The Alzheimer’s dog is trained to watch over the patient, especially at night, and alert the chief caregiver if the patient gets up. The dog is trained to identify an imminent “wandering” situation, alert the caregiver by making physical contact with them, lead the caregiver to the location of the patient, and to then go into a “down/sit stay” position in order to act as a distraction to the patient.
Help for the Caregiver and the Patient
The dog is a warm, fuzzy partner, helping the caregiver give the best possible care to the Alzheimer’s patient. With wandering under control, the patient can often remain within the family; the caregiver gets an ally and a night’s rest. Home usually provides a more positive environment than that found in an institution; whether a group or nursing home.

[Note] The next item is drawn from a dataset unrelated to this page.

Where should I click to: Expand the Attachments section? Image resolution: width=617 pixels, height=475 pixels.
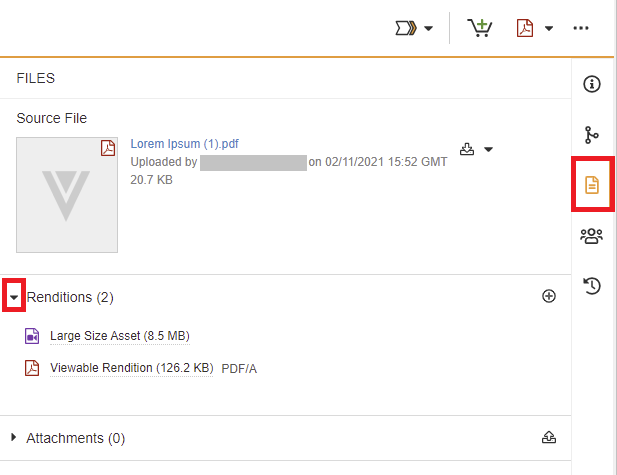(x=14, y=438)
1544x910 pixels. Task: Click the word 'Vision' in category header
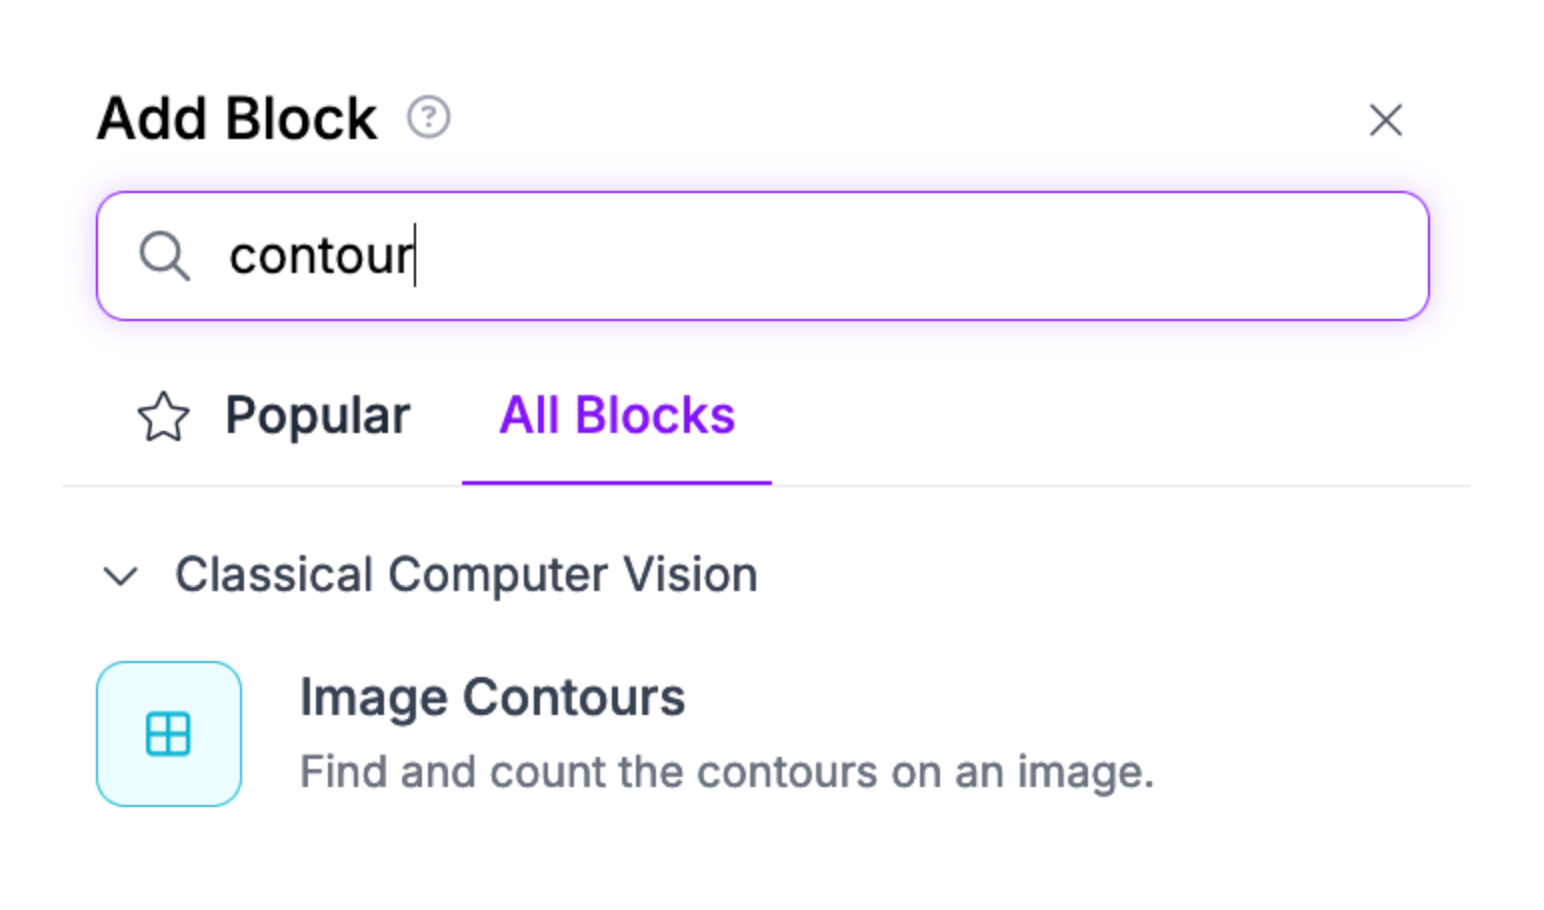point(690,575)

Financially, it is much more feasible to keep an Alzheimer’s patient in their home. Therapeutically, the home environment is usually more positive for the patient than living elsewhere.
Training a Dog to Help A Caregiver
A friend of mine asked me to attend a fair on aging. She was the primary caregiver for her elderly mother who had Alzheimer's. She knew that I was training hearing assistance dogs for the deaf and hard of hearing and earlier had asked if I could train a dog for her to help her take care of her mom.
They recently had to put down their old family dog and they really missed the dog, especially her mom. My friend wondered why she couldn’t have a dog that would be a companion to them both but also an animal that would help her fulfill her caregiver responsibilities. She didn't know what she expected the dog to do, and I didn't know if I could train a dog to be a caregiver's unique partner. I did know that I could not turn her down without investigating her request further.
As I learned more about her daily world, I realized that I had no concept of what a complex world an Alzheimer's caregiver functioned in. Together we began sharing information and to define the ways in which a dog could become a viable partner for her. As an ice breaker, we decided to attend the "aging fair" to see what light it could shine on us. It seemed logical to me that if I was going to be successful with the Alzheimer's dog prototype, I would have to rely on my hearing dog training techniques and my common sense while simultaneously incorporating dementia and caregiving data from my friend.
Relief for Dedicated Caregivers
There was no doubt in my mind that dedicated caregivers needed relief, but could it possibly come in the form of a specially trained dog? Was I way off base to even think that a dog could be trained to help a caregiver? And what made me think that I could do it?
I did know that there was no way I was going to tell my friend that she should just settle for a companion dog--not without challenging myself first. I would not know anything if I didn’t try, and I was a person who hated "what ifs."
Alzheimer’s Assistance Dog Training Concept is Born
The more I thought about it the more excited I became at the prospect of developing an Alzheimer's assistance dog--whatever it turned out to be. I was ready. I was excited. The fair on aging would be the starting point.
I envisioned the ending as a working team comprised of a human caregiver and a specially trained Alzheimer's assistance dog. Together they would be able to give the best care possible to their loved one while keeping the loved one at home. What an idea! Could it be done? I was determined it could!